Work required: Edit everything from the start of the items down to the line containing "pyautogui.click(x=145, y=100)", changing "drag handle" to "resize handle" and leaving all else as it is. Omit the pictures from your answer.

-------- Given data

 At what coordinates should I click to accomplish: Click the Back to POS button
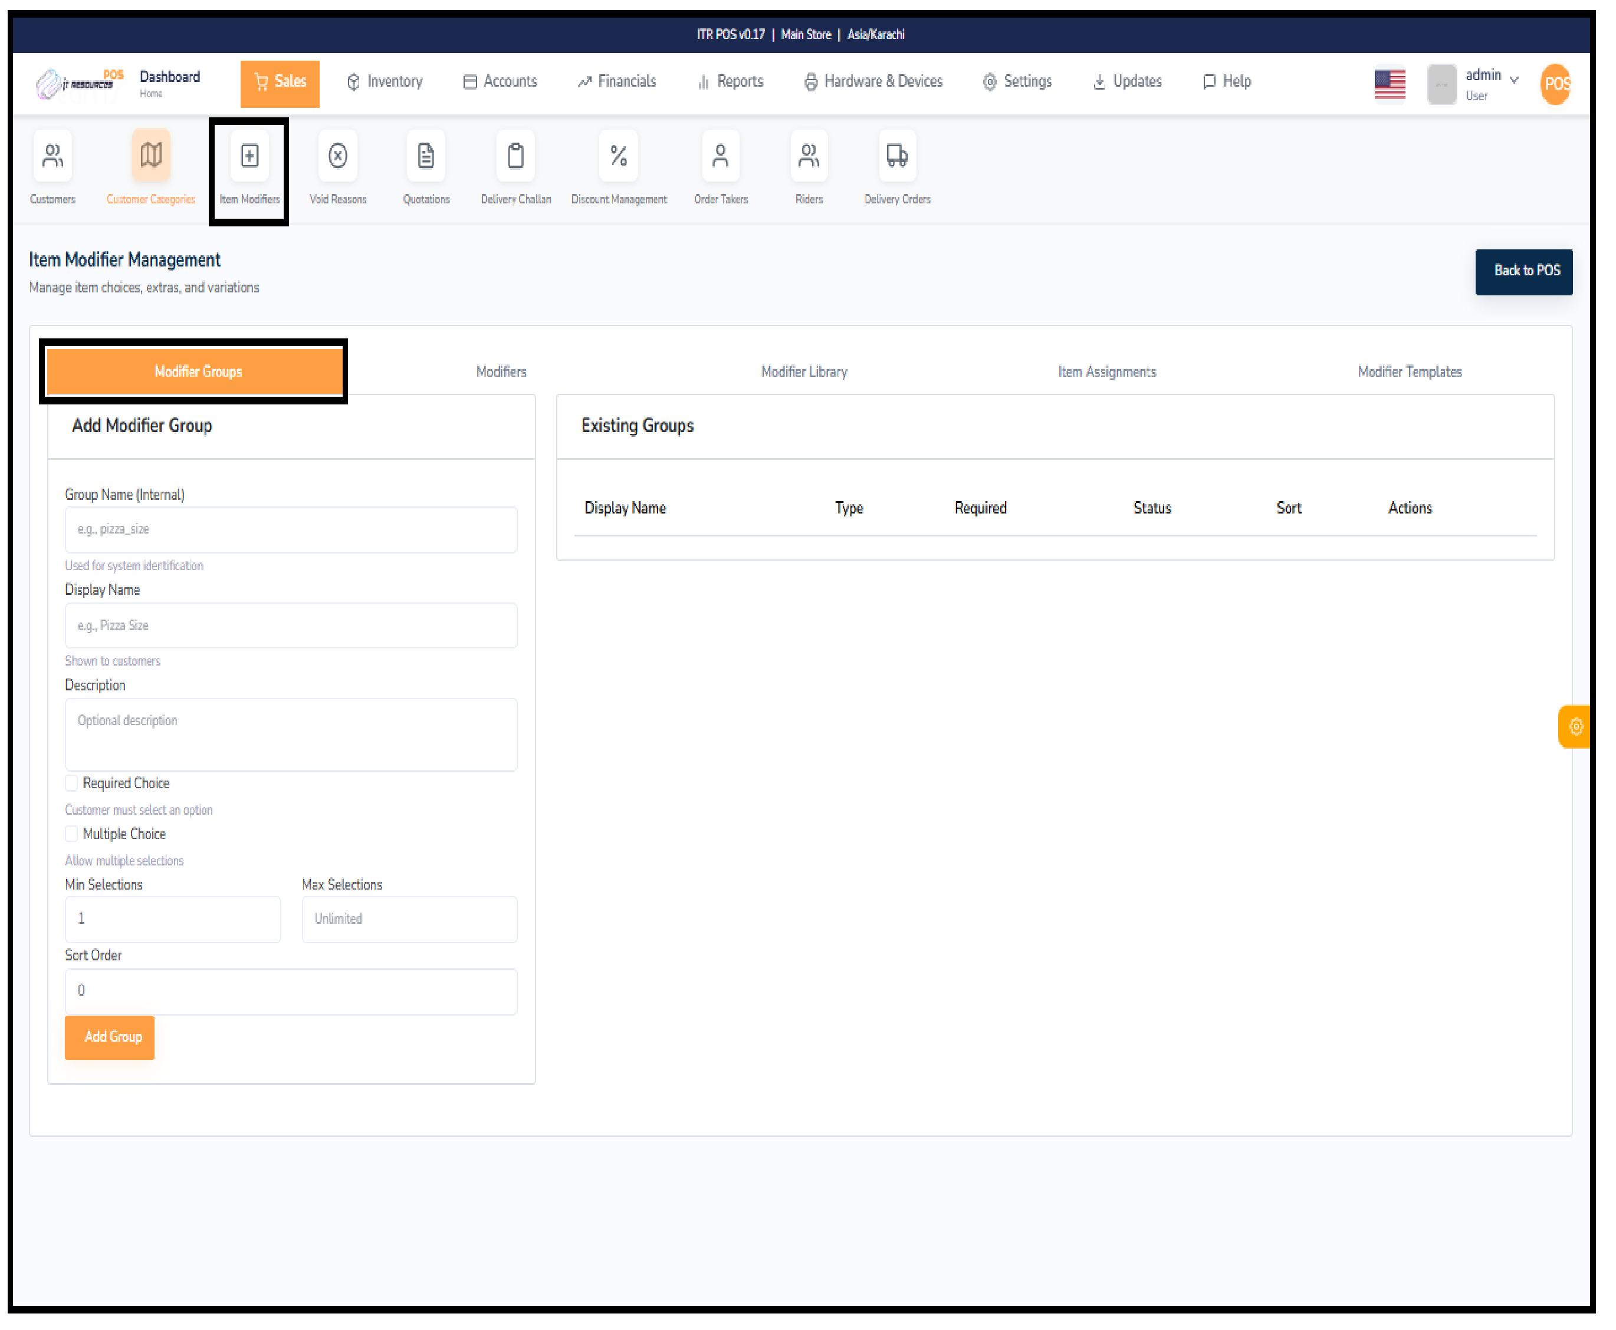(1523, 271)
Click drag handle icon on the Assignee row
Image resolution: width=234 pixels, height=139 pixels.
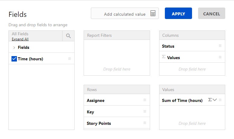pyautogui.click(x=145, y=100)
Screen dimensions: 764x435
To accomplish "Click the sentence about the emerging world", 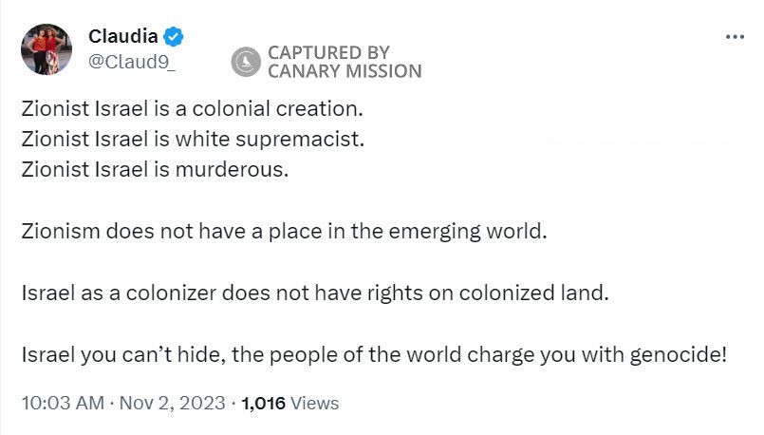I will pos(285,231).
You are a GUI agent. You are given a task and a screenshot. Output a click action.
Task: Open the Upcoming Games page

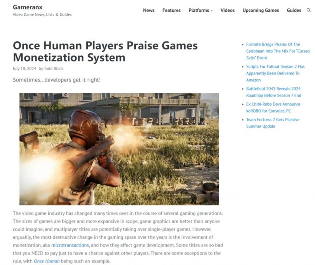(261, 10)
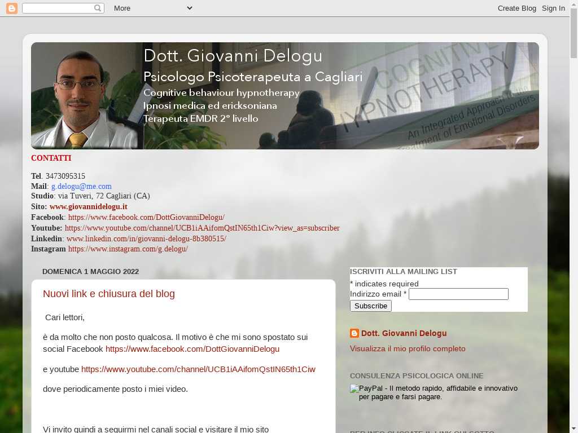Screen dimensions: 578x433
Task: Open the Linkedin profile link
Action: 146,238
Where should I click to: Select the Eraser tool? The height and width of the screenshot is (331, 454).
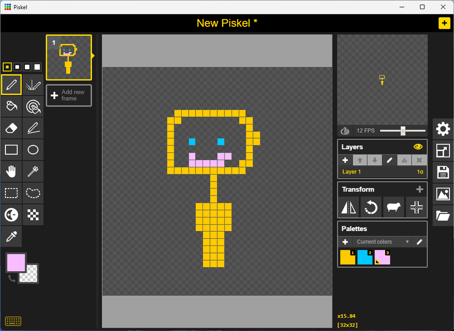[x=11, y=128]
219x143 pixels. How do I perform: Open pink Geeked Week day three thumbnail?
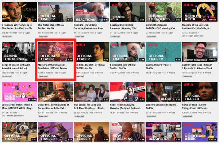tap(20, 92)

----------------

Reply:
 At what coordinates should I click to accomplish: Click the Back to POS button
(1523, 271)
Click resize handle icon on the Assignee row
Image resolution: width=234 pixels, height=139 pixels.
pyautogui.click(x=145, y=100)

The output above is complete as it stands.